(AUFGABE):
Beantworten Sie die folgenden Fragen zum Textauszug:
(a) Auf welchen Wert stieg die Zahl der vorgemerkten Arbeitslosen und Personen in Schulungsmaßnahmen im Jänner 2016?
(b) Um welche Schwankungen bereinigt das WIFO die vierteljährlichen BIP-Daten zusätzlich?
(c) Auf welche Art von Zeitreihen bezieht sich die Formulierung "veränderte sich gegenüber dem Vorjahr . . ."?

(TEXTAUSZUG):

* * * * * * * * *

Die Lage auf dem heimischen Arbeitsmarkt ist weiterhin angespannt. Im Jänner 2016 stieg die Zahl der vorgemerkten
Arbeitslosen und Personen in Schulungsmaßnahmen gegenüber dem Vorjahr um 17.700 auf 490.300; der Anstieg
war aber geringer als in den Vormonaten. Unter Ausschaltung der Saisonschwankungen stagniert die Zahl der Arbeitslosen
seit November.
Methodische Hinweise und Kurzglossar
Periodenvergleiche
Zeitreihenvergleiche gegenüber der Vorperiode, z. B. dem Vorquartal, werden um jahreszeitlich bedingte Effekte
bereinigt. Dies schließt auch die Effekte ein, die durch eine unterschiedliche Zahl von Arbeitstagen in der
Periode ausgelöst werden (etwa Ostern). Im Gegensatz zu den an Eurostat gelieferten und auch von Statistik
Austria veröffentlichten "saison- und arbeitstägig bereinigten Veränderungen" der vierteljährlichen
BIP-Daten bereinigt das WIFO diese zusätzlich um irreguläre Schwankungen. Diese als Trend-Konjunktur-Komponente
bezeichneten Werte weisen einen ruhigeren Verlauf auf und machen Veränderungen des Konjunkturverlaufes besser
interpretierbar.
Die Formulierung "veränderte sich gegenüber dem Vorjahr . . ." beschreibt hingegen eine Veränderung
gegenüber der gleichen Periode des Vorjahres und bezieht sich auf unbereinigte Zeitreihen.
Die Analyse der saison- und arbeitstägig bereinigten Entwicklung liefert genauere Informationen über
den aktuellen Konjunkturverlauf und zeigt Wendepunkte früher an. Die Daten unterliegen allerdings zusätzlichen
Revisionen, da die Saisonbereinigung auf statistischen Methoden beruht.
Wachstumsüberhang
Der Wachstumsüberhang bezeichnet den Effekt der Dynamik im unterjährigen Verlauf (in saisonbereinigten
Zahlen) des vorangegangenen Jahres (t0) auf die Veränderungsrate des Folgejahres (t1). Er ist definiert als
die Jahresveränderungsrate des Jahres t1, wenn das BIP im Jahr t1 auf dem Niveau des IV. Quartals des Jahres
t0 (in saisonbereinigten Zahlen) bleibt.

* * * * * * * * *

(EINTRÄGE):
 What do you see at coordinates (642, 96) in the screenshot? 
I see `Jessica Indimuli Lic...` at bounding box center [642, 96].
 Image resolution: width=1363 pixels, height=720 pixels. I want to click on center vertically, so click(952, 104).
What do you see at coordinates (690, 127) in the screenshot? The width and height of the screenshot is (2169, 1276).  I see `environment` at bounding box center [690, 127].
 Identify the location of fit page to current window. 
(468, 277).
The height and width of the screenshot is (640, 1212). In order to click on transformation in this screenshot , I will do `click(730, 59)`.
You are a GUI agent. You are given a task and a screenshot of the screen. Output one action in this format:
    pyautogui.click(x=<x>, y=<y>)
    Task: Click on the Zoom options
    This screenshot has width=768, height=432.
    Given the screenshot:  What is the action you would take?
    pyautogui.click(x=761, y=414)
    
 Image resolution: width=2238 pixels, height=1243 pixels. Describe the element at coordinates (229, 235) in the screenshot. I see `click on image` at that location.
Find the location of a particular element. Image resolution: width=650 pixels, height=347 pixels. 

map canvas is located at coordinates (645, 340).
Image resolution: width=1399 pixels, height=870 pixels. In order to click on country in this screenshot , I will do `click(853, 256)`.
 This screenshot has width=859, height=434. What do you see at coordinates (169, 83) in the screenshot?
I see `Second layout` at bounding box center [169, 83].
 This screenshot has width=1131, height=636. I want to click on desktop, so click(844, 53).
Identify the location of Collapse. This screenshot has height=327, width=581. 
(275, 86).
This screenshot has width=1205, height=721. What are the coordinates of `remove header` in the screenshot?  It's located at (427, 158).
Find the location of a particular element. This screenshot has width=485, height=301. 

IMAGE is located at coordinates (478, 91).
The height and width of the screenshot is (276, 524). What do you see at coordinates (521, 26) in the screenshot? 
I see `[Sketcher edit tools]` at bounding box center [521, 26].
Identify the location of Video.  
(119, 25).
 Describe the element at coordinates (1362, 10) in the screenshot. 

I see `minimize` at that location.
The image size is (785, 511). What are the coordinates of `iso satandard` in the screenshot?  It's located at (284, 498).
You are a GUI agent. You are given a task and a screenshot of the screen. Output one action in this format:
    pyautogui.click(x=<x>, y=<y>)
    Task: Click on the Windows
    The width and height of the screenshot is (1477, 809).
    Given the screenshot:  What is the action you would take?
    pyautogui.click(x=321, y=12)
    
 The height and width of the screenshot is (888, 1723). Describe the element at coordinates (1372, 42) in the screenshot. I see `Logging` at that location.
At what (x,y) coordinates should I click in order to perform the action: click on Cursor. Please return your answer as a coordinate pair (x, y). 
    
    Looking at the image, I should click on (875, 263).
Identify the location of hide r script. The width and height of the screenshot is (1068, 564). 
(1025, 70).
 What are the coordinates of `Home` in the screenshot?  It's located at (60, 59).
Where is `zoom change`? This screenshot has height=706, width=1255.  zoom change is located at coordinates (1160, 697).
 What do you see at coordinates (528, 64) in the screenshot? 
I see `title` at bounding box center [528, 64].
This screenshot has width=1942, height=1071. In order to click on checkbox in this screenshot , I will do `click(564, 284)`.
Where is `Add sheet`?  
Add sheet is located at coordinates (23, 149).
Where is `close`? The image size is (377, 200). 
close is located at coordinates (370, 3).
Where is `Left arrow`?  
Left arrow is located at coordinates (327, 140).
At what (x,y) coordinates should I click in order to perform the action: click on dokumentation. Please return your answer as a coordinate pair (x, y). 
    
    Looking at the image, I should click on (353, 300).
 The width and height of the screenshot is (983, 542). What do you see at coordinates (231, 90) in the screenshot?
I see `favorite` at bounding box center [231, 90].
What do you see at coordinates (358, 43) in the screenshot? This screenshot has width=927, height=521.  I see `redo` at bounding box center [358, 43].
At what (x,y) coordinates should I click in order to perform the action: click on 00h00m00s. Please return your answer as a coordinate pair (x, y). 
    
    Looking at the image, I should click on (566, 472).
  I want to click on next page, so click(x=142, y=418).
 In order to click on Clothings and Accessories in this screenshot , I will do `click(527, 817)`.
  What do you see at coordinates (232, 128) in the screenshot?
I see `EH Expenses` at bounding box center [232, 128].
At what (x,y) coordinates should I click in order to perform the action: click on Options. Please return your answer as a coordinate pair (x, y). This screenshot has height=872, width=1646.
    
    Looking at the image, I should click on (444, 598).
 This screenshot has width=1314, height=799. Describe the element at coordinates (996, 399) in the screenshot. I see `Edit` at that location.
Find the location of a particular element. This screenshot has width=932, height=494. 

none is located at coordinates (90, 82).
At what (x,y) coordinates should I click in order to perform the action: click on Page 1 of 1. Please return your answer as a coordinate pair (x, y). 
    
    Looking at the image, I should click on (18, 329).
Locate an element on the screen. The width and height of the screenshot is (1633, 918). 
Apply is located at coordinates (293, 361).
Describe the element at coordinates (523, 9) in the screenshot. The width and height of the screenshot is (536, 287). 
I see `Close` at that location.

* * * * * * * * *

(LÖSUNG):
(a) Die Zahl stieg um 17.700 auf 490.300.
(b) Das WIFO bereinigt die Daten zusätzlich um irreguläre Schwankungen.
(c) Die Formulierung bezieht sich auf unbereinigte Zeitreihen.